**Exercise aim:**
Your response should consist of every line below, reproduced without alteration.

**Given information:**
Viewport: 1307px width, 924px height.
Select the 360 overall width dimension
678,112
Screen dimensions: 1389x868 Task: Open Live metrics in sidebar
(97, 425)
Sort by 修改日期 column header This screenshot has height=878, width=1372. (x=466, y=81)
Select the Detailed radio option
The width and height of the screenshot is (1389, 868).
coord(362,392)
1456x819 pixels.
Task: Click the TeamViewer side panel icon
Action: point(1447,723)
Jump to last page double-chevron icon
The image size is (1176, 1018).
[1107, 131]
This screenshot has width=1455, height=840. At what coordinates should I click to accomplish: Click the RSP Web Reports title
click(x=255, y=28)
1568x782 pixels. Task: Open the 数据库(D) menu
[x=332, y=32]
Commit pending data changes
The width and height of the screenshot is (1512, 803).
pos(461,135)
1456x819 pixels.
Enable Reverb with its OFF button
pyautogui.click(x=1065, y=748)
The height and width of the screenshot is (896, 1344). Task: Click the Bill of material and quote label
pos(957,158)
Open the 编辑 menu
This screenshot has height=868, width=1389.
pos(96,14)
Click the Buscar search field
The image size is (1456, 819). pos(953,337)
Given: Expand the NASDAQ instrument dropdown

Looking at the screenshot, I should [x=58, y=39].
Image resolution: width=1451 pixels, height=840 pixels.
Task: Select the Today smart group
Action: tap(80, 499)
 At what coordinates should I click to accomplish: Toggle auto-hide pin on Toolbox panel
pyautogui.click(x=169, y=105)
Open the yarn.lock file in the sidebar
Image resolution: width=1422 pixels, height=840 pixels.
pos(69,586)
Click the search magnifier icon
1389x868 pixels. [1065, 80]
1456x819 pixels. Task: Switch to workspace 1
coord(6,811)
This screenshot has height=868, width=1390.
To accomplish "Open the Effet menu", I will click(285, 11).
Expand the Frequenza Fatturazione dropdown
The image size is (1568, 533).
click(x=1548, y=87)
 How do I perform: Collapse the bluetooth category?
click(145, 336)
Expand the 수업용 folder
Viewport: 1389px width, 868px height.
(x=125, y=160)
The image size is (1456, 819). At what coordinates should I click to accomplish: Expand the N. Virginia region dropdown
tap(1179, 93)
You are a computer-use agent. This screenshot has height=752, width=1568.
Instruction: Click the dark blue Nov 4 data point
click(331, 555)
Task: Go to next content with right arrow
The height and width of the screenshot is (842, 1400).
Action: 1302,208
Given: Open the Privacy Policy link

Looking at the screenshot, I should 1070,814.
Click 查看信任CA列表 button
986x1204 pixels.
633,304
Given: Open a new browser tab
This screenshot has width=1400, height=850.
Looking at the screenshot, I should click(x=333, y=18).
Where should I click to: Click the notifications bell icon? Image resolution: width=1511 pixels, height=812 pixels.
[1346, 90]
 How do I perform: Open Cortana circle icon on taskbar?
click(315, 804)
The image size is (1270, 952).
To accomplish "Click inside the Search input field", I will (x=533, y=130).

**Task output:**
Viewport: 1307px width, 924px height.
Select the 360 overall width dimension
678,112
Screen dimensions: 1389x868 Task: Open Live metrics in sidebar
(97, 425)
Sort by 修改日期 column header This screenshot has height=878, width=1372. (x=466, y=81)
Select the Detailed radio option
The width and height of the screenshot is (1389, 868).
coord(362,392)
1456x819 pixels.
Task: Click the TeamViewer side panel icon
Action: point(1447,723)
Jump to last page double-chevron icon
The image size is (1176, 1018).
[1107, 131]
This screenshot has width=1455, height=840. At what coordinates should I click to accomplish: Click the RSP Web Reports title
click(x=255, y=28)
1568x782 pixels. Task: Open the 数据库(D) menu
[x=332, y=32]
Commit pending data changes
The width and height of the screenshot is (1512, 803).
pos(461,135)
1456x819 pixels.
Enable Reverb with its OFF button
pyautogui.click(x=1065, y=748)
The height and width of the screenshot is (896, 1344). Task: Click the Bill of material and quote label
pos(957,158)
Open the 编辑 menu
This screenshot has height=868, width=1389.
pos(96,14)
Click the Buscar search field
The image size is (1456, 819). pos(953,337)
Given: Expand the NASDAQ instrument dropdown

Looking at the screenshot, I should [x=58, y=39].
Image resolution: width=1451 pixels, height=840 pixels.
Task: Select the Today smart group
Action: tap(80, 499)
 At what coordinates should I click to accomplish: Toggle auto-hide pin on Toolbox panel
pyautogui.click(x=169, y=105)
Open the yarn.lock file in the sidebar
Image resolution: width=1422 pixels, height=840 pixels.
pos(69,586)
Click the search magnifier icon
1389x868 pixels. [1065, 80]
1456x819 pixels. Task: Switch to workspace 1
coord(6,811)
This screenshot has height=868, width=1390.
To accomplish "Open the Effet menu", I will click(285, 11).
Expand the Frequenza Fatturazione dropdown
The image size is (1568, 533).
click(x=1548, y=87)
 How do I perform: Collapse the bluetooth category?
click(145, 336)
Expand the 수업용 folder
Viewport: 1389px width, 868px height.
(x=125, y=160)
The image size is (1456, 819). At what coordinates should I click to accomplish: Expand the N. Virginia region dropdown
tap(1179, 93)
You are a computer-use agent. This screenshot has height=752, width=1568.
Instruction: Click the dark blue Nov 4 data point
click(331, 555)
Task: Go to next content with right arrow
The height and width of the screenshot is (842, 1400).
Action: 1302,208
Given: Open the Privacy Policy link

Looking at the screenshot, I should 1070,814.
Click 查看信任CA列表 button
986x1204 pixels.
633,304
Given: Open a new browser tab
This screenshot has width=1400, height=850.
Looking at the screenshot, I should click(x=333, y=18).
Where should I click to: Click the notifications bell icon? Image resolution: width=1511 pixels, height=812 pixels.
[1346, 90]
 How do I perform: Open Cortana circle icon on taskbar?
click(315, 804)
The image size is (1270, 952).
To accomplish "Click inside the Search input field", I will (x=533, y=130).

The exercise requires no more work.